There’s a Wrong Way and Right Way to Break Up With Someone
It’s never easy to break up with someone. One of the worst lines in the world is the good old “it’s not you, it’s me…” BS line. Um, no, it actually is you, because if you were the one, I wouldn’t dump your butt right now.
The issue is that sometimes people get into relationships they should have never gotten into from the start; reasons often include “I was lonely” or “It made sense at the time.” Sometimes we change who we are/were when we met the person, and other times we may fall out of love, to name a couple reasons. The truth is that it usually takes two to break a relationship; unless you’re a jerk (and no, I’m not going into detail here regarding what constitutes a relationship jerk).
At the end of the day, the worst thing one can do is to keep dragging it out, because you’re too afraid to say how you feel. Most people would rather not deal with any confrontation anyway, and then there’s the fine line between being honest and being cruel. However, if you got into the relationship, you should have the decency to get out of it, instead of being inconsiderate and selfish enough to waste another person’s time and break their heart.
So how does a person break up with integrity? Well, the first step is absolute honesty. This can include explaining that maybe you are at a weird cross-road in life where you need to figure out what your path is. When we communicate with honesty and an open heart, even the worst messages are at least heard. Telling someone where you truly are at in life and explaining to your partner that this really doesn’t have enough to do with them (this is where it truly is you, not them) will generally deliver the message gently enough to do the least amount of damage.
What people are not open to is BS. Telling someone that it isn’t them but you, when you can’t even explain yourself correctly will only deliver one message, namely that you are rejecting them for something they did or for something they are lacking. This will also often backfire and launch the dumpee into trying to “fix it,” or into “chase” mode. They are thinking that they did something, which they also think means they can do something to fix it. The heartbreak is going to be worse once they realize that you’ve cowardly abandoned them and lied to them on top of it all.

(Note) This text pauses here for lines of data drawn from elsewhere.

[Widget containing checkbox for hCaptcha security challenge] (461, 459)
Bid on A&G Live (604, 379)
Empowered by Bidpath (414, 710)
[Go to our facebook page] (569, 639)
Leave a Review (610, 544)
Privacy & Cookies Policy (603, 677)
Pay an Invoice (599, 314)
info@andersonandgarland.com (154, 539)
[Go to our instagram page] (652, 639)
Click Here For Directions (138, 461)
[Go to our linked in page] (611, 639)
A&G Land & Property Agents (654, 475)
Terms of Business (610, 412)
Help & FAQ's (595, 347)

I broke up with two of my long-term boyfriends. I did so by sitting them down and truly opening my heart, sharing what space I was in and why I couldn’t continue my path with them. I delivered my message with raw honesty and clearly showed how much I cared for and respected them. I didn’t take their dignity, nor did I insult them or blame them for anything that was going on with me. As a result, I’m great friends with them to this day. There was and still is no animosity, anger or resentment between us.
It’s never OK to drag out a break-up. Doing so only makes you look like a selfish and heartless tool. It also isn’t OK to simply run, lie or, worse, move on to someone else. It doesn’t matter if you believe in karma or not, but how you treat others does and will come back to you. I, for one, always remember that in how I treat those around me.
A heart is too precious to waste. So make sure you take care of yours; and those who entrust you with theirs!